Svitzer Australia Pty Limited
[2023] FWCA 2131
•11 JULY 2023
| [2023] FWCA 2131 |
| FAIR WORK COMMISSION |
| DECISION |
Fair Work Act 2009
s.185—Enterprise agreement
Svitzer Australia Pty Limited
(AG2023/2084)
SVITZER AUSTRALIA PTY LIMITED NATIONAL TOWAGE ENTERPRISE AGREEMENT 2023
| Maritime industry | |
| DEPUTY PRESIDENT EASTON | SYDNEY, 11 JULY 2023 |
Application for approval of the Svitzer Australia Pty Limited National Towage Enterprise Agreement 2023.
Svitzer Australia Pty Limited (the Employer) has made an application for the approval of the Svitzer Australia Pty Limited National Towage Enterprise Agreement 2023 (the Agreement). The application was made under s.185 of the Fair Work Act 2009 (the Act). The Agreement is a single enterprise agreement.
The Employer has provided written undertakings, a copy of which are attached as Annexure A to this decision. The undertakings can be accepted under s.190 of the Act because I am satisfied that they will not cause financial detriment to any employee covered by the Agreement and will not result in substantial changes to the Agreement. The undertakings are taken to be a term of the agreement pursuant to s.191 of the Act.
Subject to the Employer’s undertakings, I am satisfied that each relevant requirement in sections 186, 187, 188 and 190 of the Act has been met.
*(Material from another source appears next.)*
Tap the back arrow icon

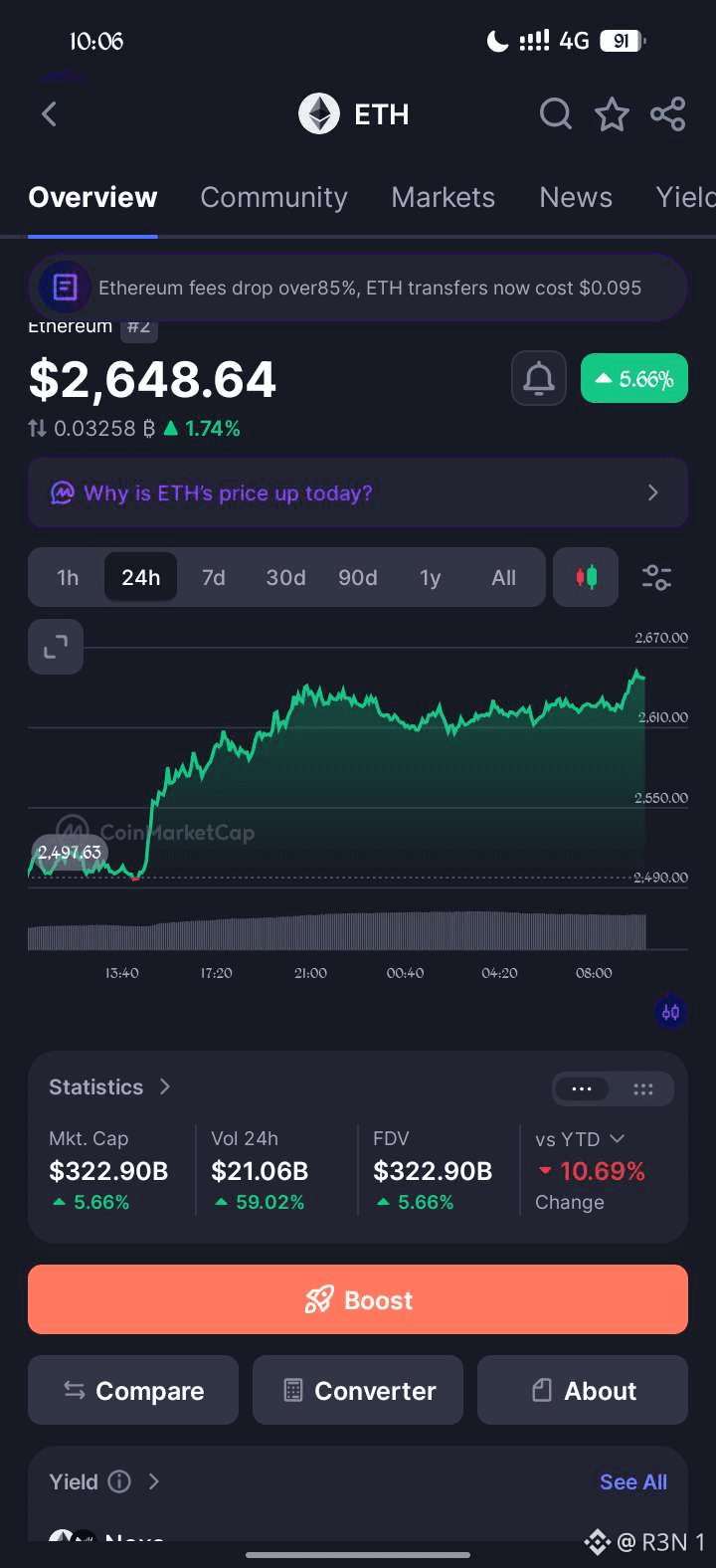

Svitzer sent an explanatory statement to employees detailing the changes to the Agreement and how they affect the employees prior to the vote, but apparently did not send the same document to the union bargaining representatives. The Australian Institute of Marine and Power Engineers (AIMPE) and The Australian Maritime Officers’ Union (AMOU) were bargaining representatives to the matter and were in support of the Agreement. The AIMPE and AMOU disagreed with the statements made in the Form F17 regarding the agreement explanation. The AIMPE raised concerns with some incorporated material not being provided and the explanatory statement provided to the employees. The AMOU generally agreed with the context of the explanatory material sent to employees, however raised that a number of the explanations could be clearer. The Maritime Union of Australia of the Construction, Forestry, Maritime, Mining and Energy Union (MUA) made no submissions in relation to this matter.
I note that Clause 43.2 – Discharge of accrued leave is potentially inconsistent with the National Employment Standards (NES). Noting the undertaking provided by the Employer, I am satisfied that the more beneficial entitlements of the NES will prevail where there is an inconsistency between the Agreement and the NES.
The MUA, AIMPE, and AMOU were bargaining representatives for the Agreement and have given notice under s.183 of the Act that they want the Agreement to cover them. In accordance with s.201(2) I note that the Agreement covers the MUA, AIMPE and AMOU.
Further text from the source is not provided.